SOURCE PASSAGE –
Ankle sprains are a very common injury that many of us have experienced at some point in lives. The injury itself is usually caused by trauma to the ankle through overturning or twisting of the ankle which can result in pain and injury. The severity of this depends on the level of trauma and the amount of damage caused to the structure. Very mild sprains can manifest with just a little pain and minimal inflammation allowing the person to continue their activity. More sever sprains can be extremely painful, difficult to weight bear and sometimes require hospital treatment.
Symptoms of an Ankle Sprain
One of the main tell-tale signs of an ankle sprain is how it occurred. If the injury occurred through trauma to the ankle, causing a twist or rotation to the joint there is likely to be an injured structure.
Symptoms of an ankle sprain typically include:
- Swelling and/or bruising.
- Pain to weight bear.

(Stored data entries)

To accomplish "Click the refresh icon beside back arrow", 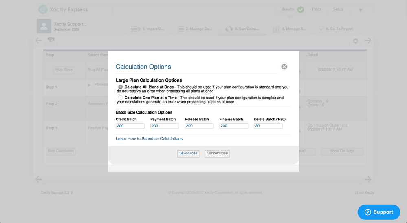I will (51, 40).
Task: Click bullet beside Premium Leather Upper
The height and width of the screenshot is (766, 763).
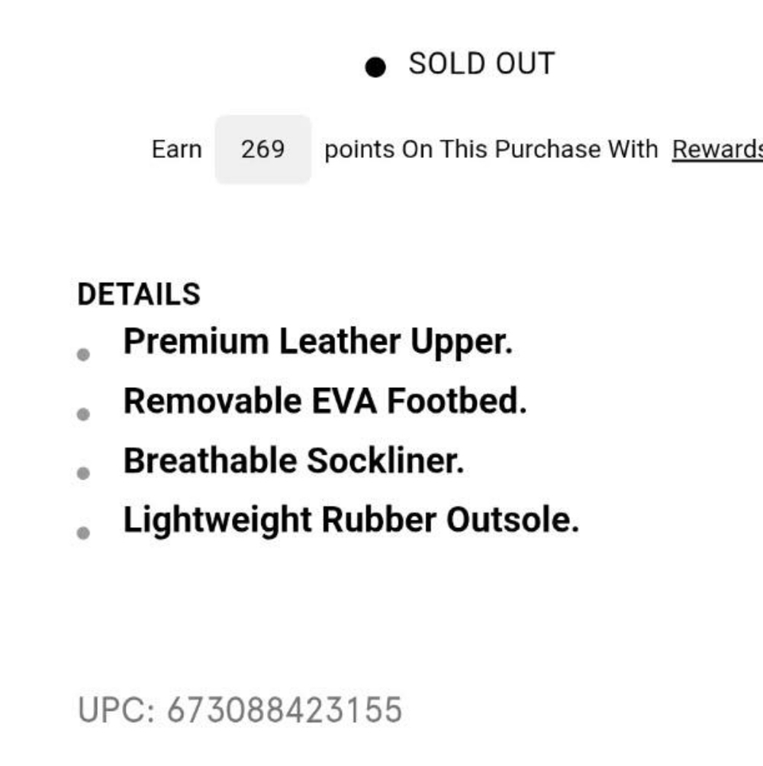Action: pos(83,354)
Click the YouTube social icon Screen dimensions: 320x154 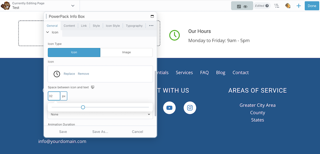click(169, 107)
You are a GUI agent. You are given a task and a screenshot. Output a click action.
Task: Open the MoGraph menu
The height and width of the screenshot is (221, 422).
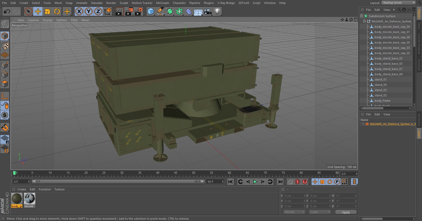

EXERCISE OBJECTIVE –
Can you summarize the ankle sprain passage in two sentences?

EXERCISE OUTPUT –
Ankle sprains are a common injury, usually caused by overturning or twisting the ankle, and their severity depends on the level of trauma and the damage to the structure. Very mild sprains may bring only a little pain and minimal inflammation, while more severe ones can be extremely painful, hard to weight bear on and sometimes require hospital treatment, with typical symptoms including swelling and/or bruising and pain to weight bear.